#### [What needs to be done]
Do not copy the pictures. Write out the lines from the start of the entries through the line containing "The image size is (628, 472).".

#### [Dataset extract]
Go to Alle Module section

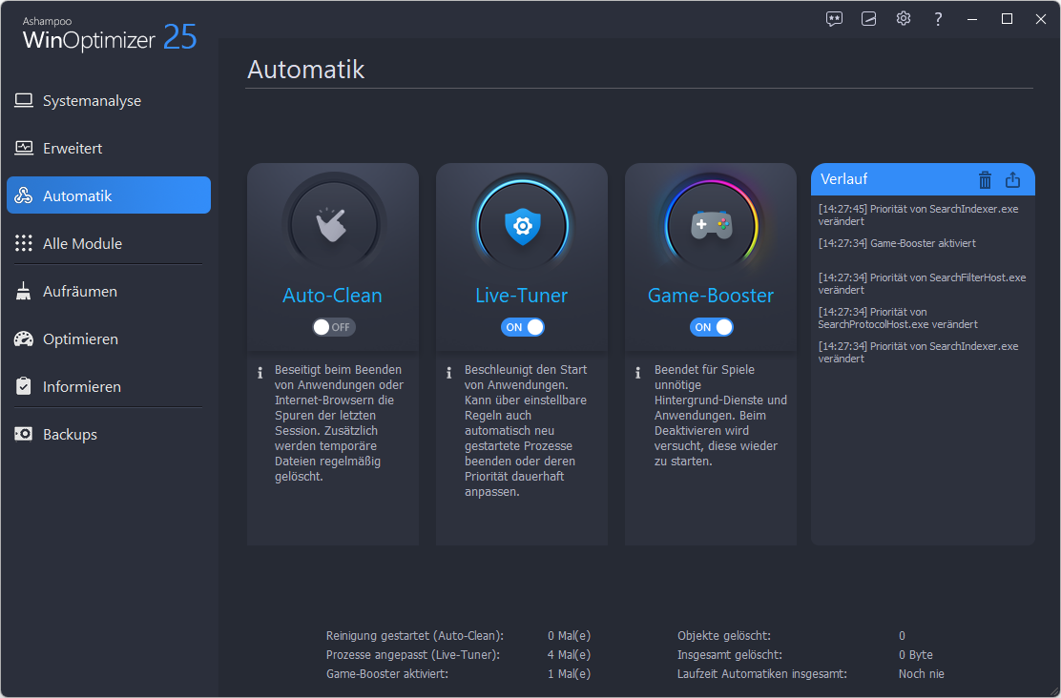pyautogui.click(x=82, y=244)
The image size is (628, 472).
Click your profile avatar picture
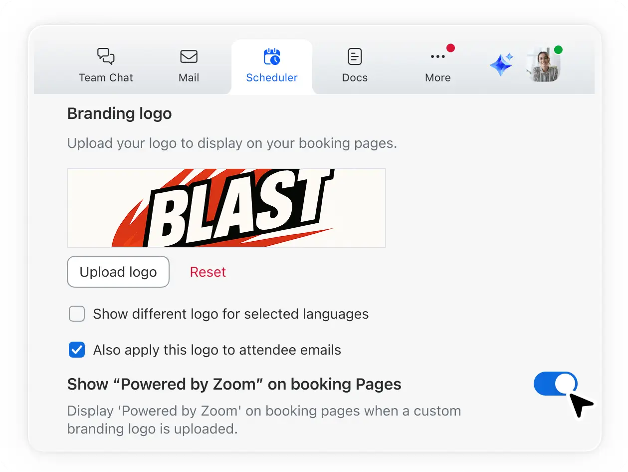(x=543, y=65)
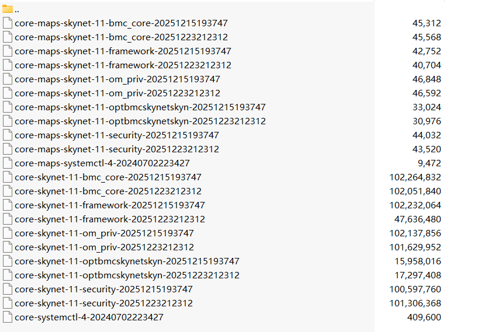The width and height of the screenshot is (492, 332).
Task: Select file core-maps-skynet-11-bmc_core-20251223212312
Action: coord(121,37)
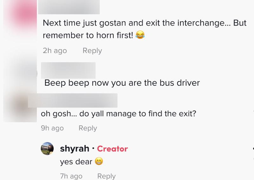Viewport: 254px width, 180px height.
Task: Click the grinning emoji after 'yes dear'
Action: pyautogui.click(x=99, y=162)
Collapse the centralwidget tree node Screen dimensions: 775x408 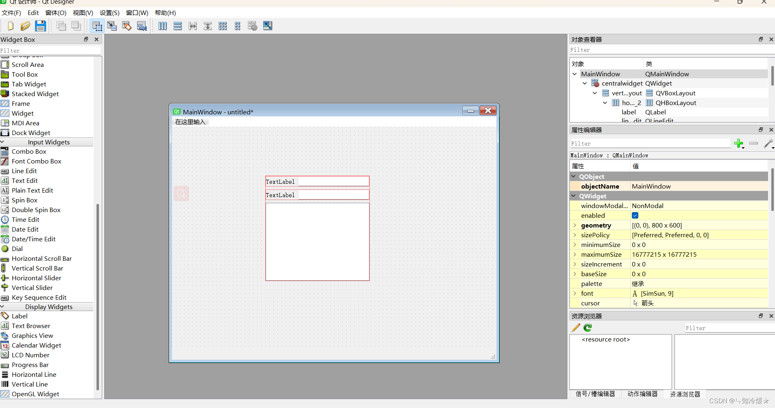pyautogui.click(x=584, y=84)
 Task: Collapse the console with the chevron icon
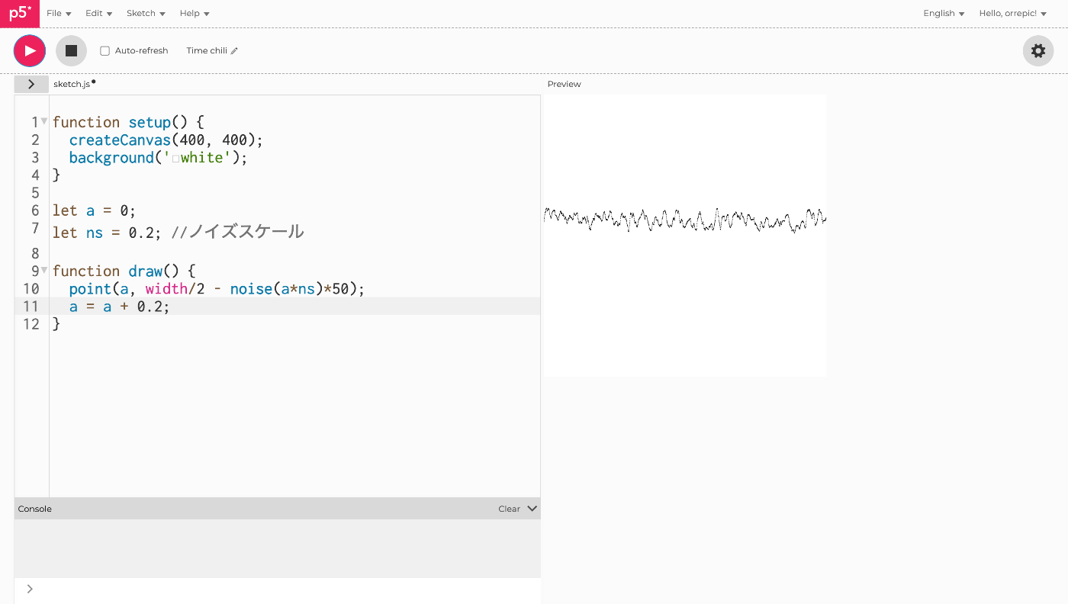click(532, 509)
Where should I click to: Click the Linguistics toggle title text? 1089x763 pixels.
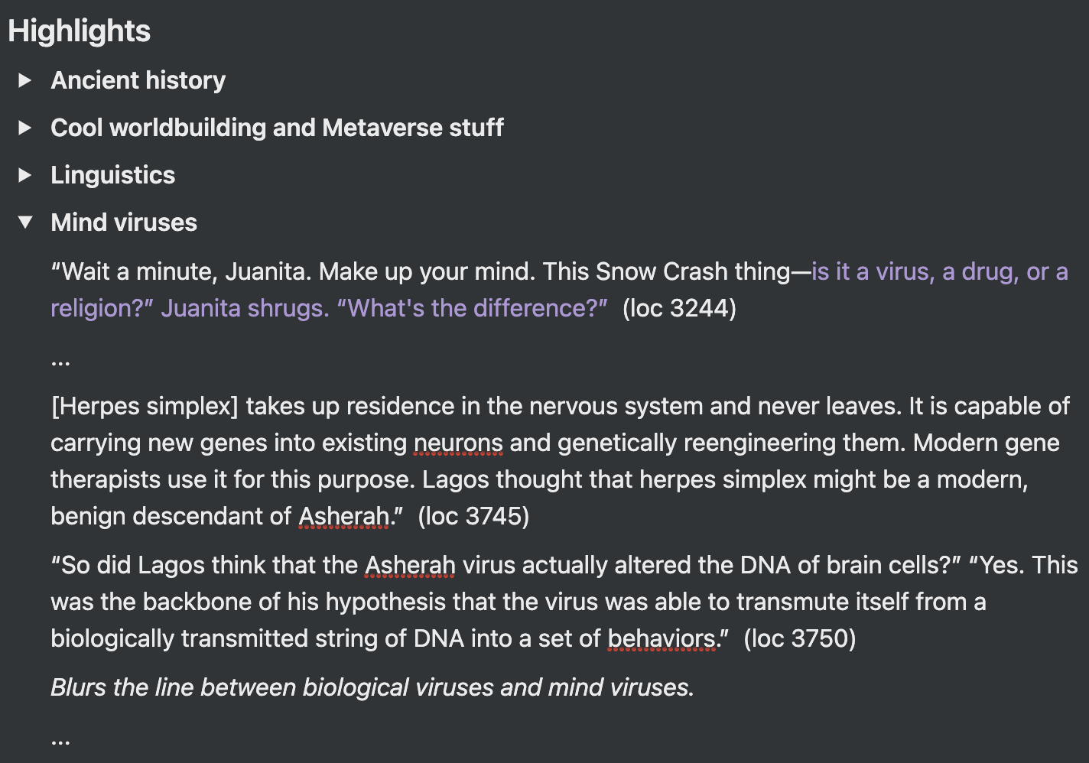pyautogui.click(x=113, y=175)
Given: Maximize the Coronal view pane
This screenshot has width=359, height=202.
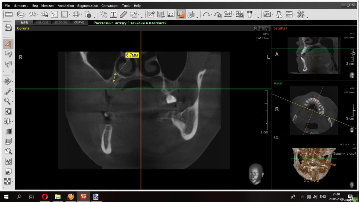Looking at the screenshot, I should click(x=267, y=28).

#### [Response area]
Go to Alle Module section

pyautogui.click(x=82, y=244)
The image size is (628, 472).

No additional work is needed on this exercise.